● **WHAT YOU NEED TO DO**:
Update the material below so that every instance of "GUI agent" reads "screen agent", leaving everything else unchanged.
--
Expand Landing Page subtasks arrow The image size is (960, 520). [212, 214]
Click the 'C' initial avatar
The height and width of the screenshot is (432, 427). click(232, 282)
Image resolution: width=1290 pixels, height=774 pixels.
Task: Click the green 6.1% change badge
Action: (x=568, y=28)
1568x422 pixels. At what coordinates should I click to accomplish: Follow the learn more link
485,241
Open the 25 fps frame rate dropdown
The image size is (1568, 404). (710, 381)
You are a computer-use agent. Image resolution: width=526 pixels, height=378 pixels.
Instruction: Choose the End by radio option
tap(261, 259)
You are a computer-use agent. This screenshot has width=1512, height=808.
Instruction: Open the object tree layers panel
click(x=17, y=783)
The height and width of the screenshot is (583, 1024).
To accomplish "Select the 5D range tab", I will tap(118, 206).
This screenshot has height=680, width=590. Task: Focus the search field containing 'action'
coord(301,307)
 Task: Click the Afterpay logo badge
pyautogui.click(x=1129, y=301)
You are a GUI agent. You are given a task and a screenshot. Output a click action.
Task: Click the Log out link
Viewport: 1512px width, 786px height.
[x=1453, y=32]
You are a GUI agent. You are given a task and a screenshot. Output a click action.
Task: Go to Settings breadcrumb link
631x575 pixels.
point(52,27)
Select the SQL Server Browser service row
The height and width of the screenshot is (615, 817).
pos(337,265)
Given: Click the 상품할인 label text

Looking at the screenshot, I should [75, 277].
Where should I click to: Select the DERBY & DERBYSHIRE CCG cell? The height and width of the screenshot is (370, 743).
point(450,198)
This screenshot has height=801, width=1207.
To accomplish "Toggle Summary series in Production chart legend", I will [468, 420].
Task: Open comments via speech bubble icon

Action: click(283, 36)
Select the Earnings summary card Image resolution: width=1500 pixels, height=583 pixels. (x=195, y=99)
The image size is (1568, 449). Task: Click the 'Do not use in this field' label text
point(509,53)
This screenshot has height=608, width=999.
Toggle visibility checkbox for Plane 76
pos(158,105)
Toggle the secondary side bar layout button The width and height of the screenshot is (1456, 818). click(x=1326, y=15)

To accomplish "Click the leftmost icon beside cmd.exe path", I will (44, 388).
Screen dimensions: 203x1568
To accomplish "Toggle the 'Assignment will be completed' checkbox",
--
● **THE RESPONSE**:
Expand Landing Page subtasks arrow The image size is (960, 520). [212, 214]
Click the 'C' initial avatar
The height and width of the screenshot is (432, 427). click(232, 282)
Image resolution: width=1290 pixels, height=774 pixels.
Task: Click the green 6.1% change badge
Action: (x=568, y=28)
1568x422 pixels. At what coordinates should I click to accomplish: Follow the learn more link
485,241
Open the 25 fps frame rate dropdown
The image size is (1568, 404). (710, 381)
You are a computer-use agent. Image resolution: width=526 pixels, height=378 pixels.
Instruction: Choose the End by radio option
tap(261, 259)
You are a computer-use agent. This screenshot has width=1512, height=808.
Instruction: Open the object tree layers panel
click(x=17, y=783)
The height and width of the screenshot is (583, 1024).
To accomplish "Select the 5D range tab", I will tap(118, 206).
This screenshot has height=680, width=590. Task: Focus the search field containing 'action'
coord(301,307)
 Task: Click the Afterpay logo badge
pyautogui.click(x=1129, y=301)
You are a screen agent. You are given a task and a screenshot. Output a click action.
Task: Click the Log out link
Viewport: 1512px width, 786px height.
[x=1453, y=32]
You are a screen agent. You are given a task and a screenshot. Output a click action.
Task: Go to Settings breadcrumb link
631x575 pixels.
point(52,27)
Select the SQL Server Browser service row
The height and width of the screenshot is (615, 817).
pos(337,265)
Given: Click the 상품할인 label text

Looking at the screenshot, I should [75, 277].
Where should I click to: Select the DERBY & DERBYSHIRE CCG cell? The height and width of the screenshot is (370, 743).
point(450,198)
This screenshot has height=801, width=1207.
To accomplish "Toggle Summary series in Production chart legend", I will [468, 420].
Task: Open comments via speech bubble icon

Action: click(283, 36)
Select the Earnings summary card Image resolution: width=1500 pixels, height=583 pixels. (x=195, y=99)
The image size is (1568, 449). Task: Click the 'Do not use in this field' label text
point(509,53)
This screenshot has height=608, width=999.
Toggle visibility checkbox for Plane 76
pos(158,105)
Toggle the secondary side bar layout button The width and height of the screenshot is (1456, 818). click(x=1326, y=15)

To accomplish "Click the leftmost icon beside cmd.exe path", I will (44, 388).
Screen dimensions: 203x1568
To accomplish "Toggle the 'Assignment will be completed' checkbox",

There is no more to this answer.